* begin Excerpted records *
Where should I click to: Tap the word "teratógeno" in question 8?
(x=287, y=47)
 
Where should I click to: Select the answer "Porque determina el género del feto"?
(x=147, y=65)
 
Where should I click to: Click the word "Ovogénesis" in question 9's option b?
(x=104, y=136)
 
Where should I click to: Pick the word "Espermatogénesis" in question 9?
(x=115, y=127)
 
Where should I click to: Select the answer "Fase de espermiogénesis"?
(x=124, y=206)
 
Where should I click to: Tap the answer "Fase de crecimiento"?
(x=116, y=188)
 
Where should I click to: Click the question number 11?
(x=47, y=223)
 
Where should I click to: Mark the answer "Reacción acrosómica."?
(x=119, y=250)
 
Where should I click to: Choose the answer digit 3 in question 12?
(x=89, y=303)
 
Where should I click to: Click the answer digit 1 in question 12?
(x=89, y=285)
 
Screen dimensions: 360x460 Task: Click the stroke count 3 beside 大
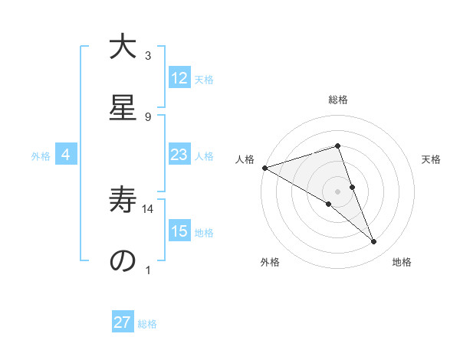148,56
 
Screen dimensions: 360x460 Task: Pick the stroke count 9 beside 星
148,116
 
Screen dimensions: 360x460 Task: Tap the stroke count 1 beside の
148,270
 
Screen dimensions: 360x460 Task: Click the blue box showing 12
179,78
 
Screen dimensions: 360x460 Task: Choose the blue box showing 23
179,155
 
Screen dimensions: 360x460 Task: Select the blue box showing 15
179,231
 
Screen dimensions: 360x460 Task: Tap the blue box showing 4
66,155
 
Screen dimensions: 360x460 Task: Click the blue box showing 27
123,322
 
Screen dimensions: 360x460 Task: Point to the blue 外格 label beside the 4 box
41,155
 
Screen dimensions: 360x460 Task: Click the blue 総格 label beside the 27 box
147,323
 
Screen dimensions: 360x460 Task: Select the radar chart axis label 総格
337,100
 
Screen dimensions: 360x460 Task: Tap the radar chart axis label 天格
431,159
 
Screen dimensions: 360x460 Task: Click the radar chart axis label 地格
402,262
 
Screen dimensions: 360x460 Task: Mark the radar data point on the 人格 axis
* end Excerpted records *
#### Written problem
Scale the records starting at the line that contains "Screen dimensions: 360x460 Task: Choose" and ending at the end of the records. Write those lines out again, requests included, with every coordinate in the answers multiplied by 0.35 and rounded to the nearest whole number, halves rounded up.

#### Written response
Screen dimensions: 360x460 Task: Choose the blue box showing 23
63,54
 
Screen dimensions: 360x460 Task: Select the blue box showing 15
63,81
 
Screen dimensions: 360x460 Task: Tap the blue box showing 4
23,54
 
Screen dimensions: 360x460 Task: Click the blue box showing 27
43,113
 
Screen dimensions: 360x460 Task: Point to the blue 外格 label beside the 4 box
14,54
 
Screen dimensions: 360x460 Task: Click the blue 総格 label beside the 27 box
51,113
 
Screen dimensions: 360x460 Task: Select the radar chart axis label 総格
118,35
 
Screen dimensions: 360x460 Task: Tap the radar chart axis label 天格
151,56
 
Screen dimensions: 360x460 Task: Click the radar chart axis label 地格
141,92
 
Screen dimensions: 360x460 Task: Mark the radar data point on the 人格 axis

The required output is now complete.